As a society we love to place a dollar price tag on our worth.

What's a mother worth?

A recent informal study conducted by website Salary.com in 2005 shows that stay-at-home moms are worth $131,471 annually. However, a study by Edelman Financial Services, Inc. in 1999, estimated a mother's worth at $508,700 per year. I want back pay.

What's your body worth?

Studies conducted by the U.S. and Japan according to Cool Quiz Network, Inc. tell us that the monetary value of the elements in our bodies combined with the value of the average person's skin total a whopping net worth of $4.50.

Of-course most of us know that we can't determine our worth by money. But guess what? We do and we often define ourselves by our salary, car, home, clothes, looks and material circumstances.

And then some of us define our worth by our past experiences. If we were not valued as children, we struggle with self-worth issues later in life.

My stepfather told me over and over that I would grow up to be like Hazel, our cleaning woman. Colleges were discussed with my older brothers but not with me. I was musically inclined and thoroughly enjoyed playing the piano, but not a supportive comment was ever made.

So I married and had three children. And like my parents, when it came to "my life" I looked the other way - until I divorced.

My first job was cleaning apartments. I continued to fulfill my dad's prophecy until one day on my hands and knees cleaning an office I looked up at a desk chair and decided it was time for a promotion.

On my long journey to owning my own business and using my creative gifts I noticed that when I received kudos for my work, I could not internalize the compliment. I once overheard a colleague say, "She doesn't want to come. I don't think she thinks she has anything to offer." My first thought was, "is she talking about me?"

It took years for me to feel my value. The old tapes of worthlessness overrode any affirmations of worth. And even though I experienced personal and professional successes, I still carried the weight of resentment and anger about my past. Those negative feelings affected my personal and business relationships.

Ram Das, an American Professor and Spiritual Teacher says, "I would like my life to be a statement of love and compassion - and where it isn't, that's where my work lies."

The freedom from my past came with my willingness to practice being compassionate and loving toward myself. Only then can it flow outward.
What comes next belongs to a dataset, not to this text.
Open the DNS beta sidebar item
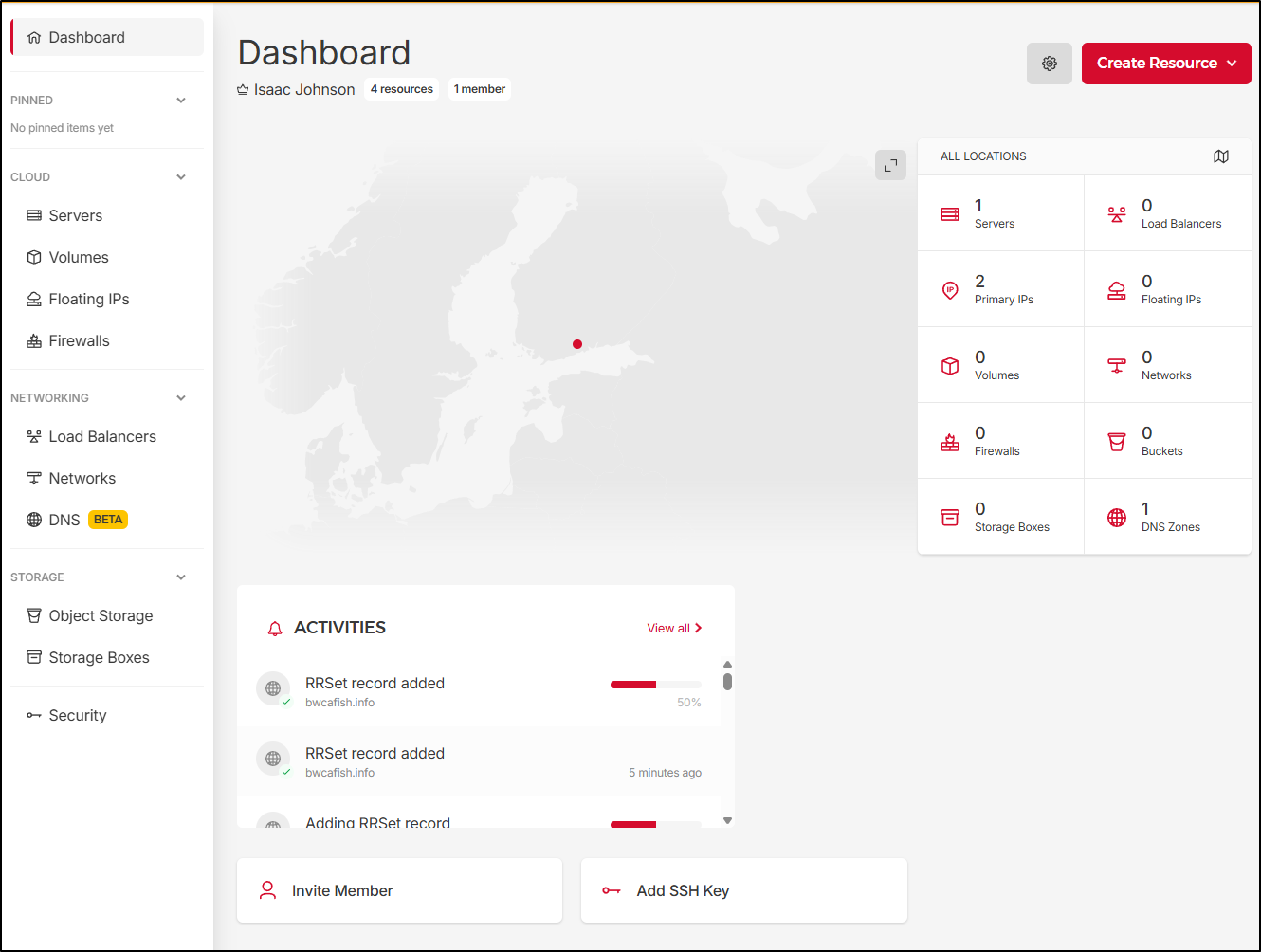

Then it became second nature to forgive and let go of my anger.

Do you want a new beginning? There is one thing I know for sure - you will not have one if you're still dragging the past with you. If you are holding on to old tapes or beliefs that no longer serve you then the wound of the past will never heal. The past that you want to be free of - you will be bound to.

Try this exercise. Write a thank you note to the antagonist. Whoever you are angry at - even if it's yourself. It is critical that you extract the good out of the situation. Gratitude is your tool to do so.

Next forgive yourself. We all make mistakes. We hurt ourselves and we hurt others. If you learn from your mistakes and become a better person because of them, then perhaps they were not mistakes but only important lessons.

Next become an adult and begin to give yourself what others couldn't or wouldn't. When you can do that you will have discovered your innate worth because when something is of value we take good care of it.

When my son Michael was just three-years-old, he would spontaneously say to people, "You're special." Needless to say, the recipients of his message were delighted.

Whenever you lose sight of your intrinsic worth, hold on to these words, "You're special," as a reminder of your truth spoken from the heart of a child.